Ont-elles pensé à ton corps vieux emmailloté dans des bandelettes comme on
emmaillote le corps d’un bébé dans ses langes ? Ont-elles pensé à
l’épanchement préalable de tes vieilles humeurs par tes vieux orifices ? Auraient-elles
seulement supporté d’y penser ?
Il faut avoir
longuement cheminé dans les coulisses de la solitude pour supporter des pensées
pareilles.
Cette
expérience me fait répéter haut et fort merci maman de m’avoir abandonné. Je
l’ai instinctivement senti quand, après des recherches administratives, j’ai
décidé de te retrouver. J’allais avoir vingt-quatre ans. Mes sœurs étaient plus
jeunes mais une avait déjà deux petits et vivait dans une tour. Notre frère
était encore quasiment un enfant et je ne me souviens pas de sa présence. Du
reste, je ne me souviens de rien.
Comment ton
corps et le mien se sont-ils tenus lorsqu’ils se sont aperçus ? Quelles
paroles ont réussi à franchir le pas de nos lèvres ? Suis-je resté debout
les bras ballants sans savoir où les mettre ? Me suis-je assis ?
Une image me
reste pourtant. La table de la cuisine. Un plat de viandes que tu préparais en
grande quantité. Une des sœurs au moins t’aidait cependant que les autres, tout
à leur étonnement de me voir, minaudaient et pouffaient.
La tentation
est grande de faire de ces préparatifs une scène de genre. Une scène ou une
cène. Pour l’accueil. Le mien. Pour une fête. La nôtre. La viande sans doute
était rouge avec des veines blanches. De longs couteaux la découpaient (imaginer
quelque reflet pâle sur les lames graisseuses) et tes mains la versaient dans
des plats de réserve avant la cuisson. Cependant qu’au frais une julienne de légumes du jardin, il y avait
un jardin devant les gravillons de l’entrée, attendait de passer à son tour au
bain d’huile.
Je n’ai
évidemment aucun souvenir du repas. S’y est-il dit quelque chose d’un peu
particulier ? Ou, au contraire, le moment étant tellement rare, propice à
toutes sortes d’émotions qui auraient pu gêner, chacun est-il resté sur le
terrain presque neutre du banal ?
La vérité,
s’il en est une, doit se situer entre les deux hypothèses. Ton mari ombrageux,
en tant que maître présumé de la maison, m’aura posé deux ou trois questions. Sur
mes études et mon travail. Sur la grande ville où je m’étais installé, dans
laquelle autrefois il s’était rendu, pour quelques heures seulement, et la
démesure de tout l’avait égaré. Mes sœurs, mal à l’aise, ont peut-être encore
pouffé et il aura fait les gros yeux, qu’il avait bleus et coupants.
Puis
quoi ? Il est vraisemblable que j’aie bu un verre de trop, que j’aie
bafouillé mon embarras et qu’autour de la table tout le monde m’ait souri. On
comprenait. On ne me comprenait pas mais on comprenait. Ce n’était pas facile.

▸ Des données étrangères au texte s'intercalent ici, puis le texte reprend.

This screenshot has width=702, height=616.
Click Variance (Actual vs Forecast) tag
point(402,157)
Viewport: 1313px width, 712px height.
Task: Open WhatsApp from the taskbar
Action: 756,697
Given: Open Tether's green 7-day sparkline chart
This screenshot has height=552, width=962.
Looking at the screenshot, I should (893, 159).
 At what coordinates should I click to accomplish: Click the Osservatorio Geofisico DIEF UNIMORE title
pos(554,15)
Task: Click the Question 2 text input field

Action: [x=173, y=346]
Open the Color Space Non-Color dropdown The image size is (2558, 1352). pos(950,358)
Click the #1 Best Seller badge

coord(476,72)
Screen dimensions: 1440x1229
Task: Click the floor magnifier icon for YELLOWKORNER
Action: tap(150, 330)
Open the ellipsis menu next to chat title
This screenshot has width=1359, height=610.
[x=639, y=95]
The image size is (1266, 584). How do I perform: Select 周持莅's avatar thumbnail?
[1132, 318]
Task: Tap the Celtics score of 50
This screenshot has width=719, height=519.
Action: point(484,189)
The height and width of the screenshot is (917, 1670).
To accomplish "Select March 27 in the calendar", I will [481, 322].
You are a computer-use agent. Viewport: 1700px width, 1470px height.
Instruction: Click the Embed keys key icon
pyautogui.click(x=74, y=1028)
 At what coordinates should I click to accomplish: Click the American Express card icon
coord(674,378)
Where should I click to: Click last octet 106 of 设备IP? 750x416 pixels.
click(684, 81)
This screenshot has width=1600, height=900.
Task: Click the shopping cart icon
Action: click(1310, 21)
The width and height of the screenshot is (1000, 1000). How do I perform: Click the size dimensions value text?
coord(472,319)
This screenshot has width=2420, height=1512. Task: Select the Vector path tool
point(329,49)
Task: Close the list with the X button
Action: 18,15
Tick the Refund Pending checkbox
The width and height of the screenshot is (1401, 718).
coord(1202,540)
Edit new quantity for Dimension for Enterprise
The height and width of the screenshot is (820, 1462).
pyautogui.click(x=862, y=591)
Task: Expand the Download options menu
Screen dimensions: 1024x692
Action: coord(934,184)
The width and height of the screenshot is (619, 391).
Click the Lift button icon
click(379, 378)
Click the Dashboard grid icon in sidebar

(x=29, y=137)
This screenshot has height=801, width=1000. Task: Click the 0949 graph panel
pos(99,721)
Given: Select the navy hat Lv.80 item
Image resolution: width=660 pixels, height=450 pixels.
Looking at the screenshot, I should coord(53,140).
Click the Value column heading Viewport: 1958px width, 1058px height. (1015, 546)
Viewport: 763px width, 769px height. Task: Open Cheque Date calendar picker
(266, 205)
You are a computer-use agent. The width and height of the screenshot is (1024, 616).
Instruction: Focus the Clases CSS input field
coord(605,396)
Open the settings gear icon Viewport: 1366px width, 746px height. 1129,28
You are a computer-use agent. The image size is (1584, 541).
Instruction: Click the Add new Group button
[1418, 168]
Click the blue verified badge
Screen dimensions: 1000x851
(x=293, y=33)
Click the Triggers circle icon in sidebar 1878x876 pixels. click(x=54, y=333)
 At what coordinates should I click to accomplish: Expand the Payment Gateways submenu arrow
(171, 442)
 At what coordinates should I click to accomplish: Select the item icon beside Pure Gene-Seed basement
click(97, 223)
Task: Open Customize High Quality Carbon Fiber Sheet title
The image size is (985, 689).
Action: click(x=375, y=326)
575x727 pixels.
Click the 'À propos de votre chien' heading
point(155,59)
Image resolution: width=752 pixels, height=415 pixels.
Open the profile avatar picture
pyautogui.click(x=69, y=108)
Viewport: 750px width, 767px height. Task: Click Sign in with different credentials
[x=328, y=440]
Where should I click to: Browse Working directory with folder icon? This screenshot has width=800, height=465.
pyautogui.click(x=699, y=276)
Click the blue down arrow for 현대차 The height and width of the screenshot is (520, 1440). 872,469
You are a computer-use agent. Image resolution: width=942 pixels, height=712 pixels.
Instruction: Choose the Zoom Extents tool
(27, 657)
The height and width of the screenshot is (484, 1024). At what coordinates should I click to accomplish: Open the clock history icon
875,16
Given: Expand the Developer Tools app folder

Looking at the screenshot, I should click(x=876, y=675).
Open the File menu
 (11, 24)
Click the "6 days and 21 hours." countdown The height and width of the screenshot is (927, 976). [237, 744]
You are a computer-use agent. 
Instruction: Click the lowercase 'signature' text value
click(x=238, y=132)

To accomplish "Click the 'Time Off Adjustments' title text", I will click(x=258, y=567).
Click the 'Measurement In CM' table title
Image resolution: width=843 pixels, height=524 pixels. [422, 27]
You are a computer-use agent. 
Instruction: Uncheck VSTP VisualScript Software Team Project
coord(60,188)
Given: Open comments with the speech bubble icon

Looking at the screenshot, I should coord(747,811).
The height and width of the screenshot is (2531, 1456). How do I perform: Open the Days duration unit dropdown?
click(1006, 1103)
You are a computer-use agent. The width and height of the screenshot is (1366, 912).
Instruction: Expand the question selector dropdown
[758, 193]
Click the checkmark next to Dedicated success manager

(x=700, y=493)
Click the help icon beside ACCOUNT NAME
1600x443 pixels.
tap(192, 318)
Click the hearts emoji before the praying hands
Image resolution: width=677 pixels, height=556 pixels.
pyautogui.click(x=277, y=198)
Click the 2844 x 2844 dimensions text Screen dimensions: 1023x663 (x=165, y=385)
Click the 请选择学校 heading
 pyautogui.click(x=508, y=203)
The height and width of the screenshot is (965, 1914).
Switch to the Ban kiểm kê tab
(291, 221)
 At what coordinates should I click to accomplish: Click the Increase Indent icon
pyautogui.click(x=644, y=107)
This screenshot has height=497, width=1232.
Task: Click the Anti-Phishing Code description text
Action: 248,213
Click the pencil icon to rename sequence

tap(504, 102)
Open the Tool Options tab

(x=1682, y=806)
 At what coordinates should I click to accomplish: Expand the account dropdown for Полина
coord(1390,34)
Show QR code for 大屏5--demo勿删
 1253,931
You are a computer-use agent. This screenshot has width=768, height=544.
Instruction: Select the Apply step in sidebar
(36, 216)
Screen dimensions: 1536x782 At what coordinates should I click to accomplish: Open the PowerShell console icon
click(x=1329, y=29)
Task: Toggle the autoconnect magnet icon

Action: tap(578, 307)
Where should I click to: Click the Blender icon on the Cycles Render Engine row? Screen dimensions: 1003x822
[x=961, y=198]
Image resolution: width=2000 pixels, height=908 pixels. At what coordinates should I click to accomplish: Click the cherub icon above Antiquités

Après toutes ces années. Cette vie séparée ne rendait pas facile d’avoir des
mots en commun.
Bref, nous
étions des étrangers. Sans mots à partager, c’est toute une langue qui nous
manquait.
image 1 charentelibre.fr (quartier Ma campagne à Angoulême)
image 2 bien-estimer-safti.fr (pavillon du quartier Ma campagne dans les années 70)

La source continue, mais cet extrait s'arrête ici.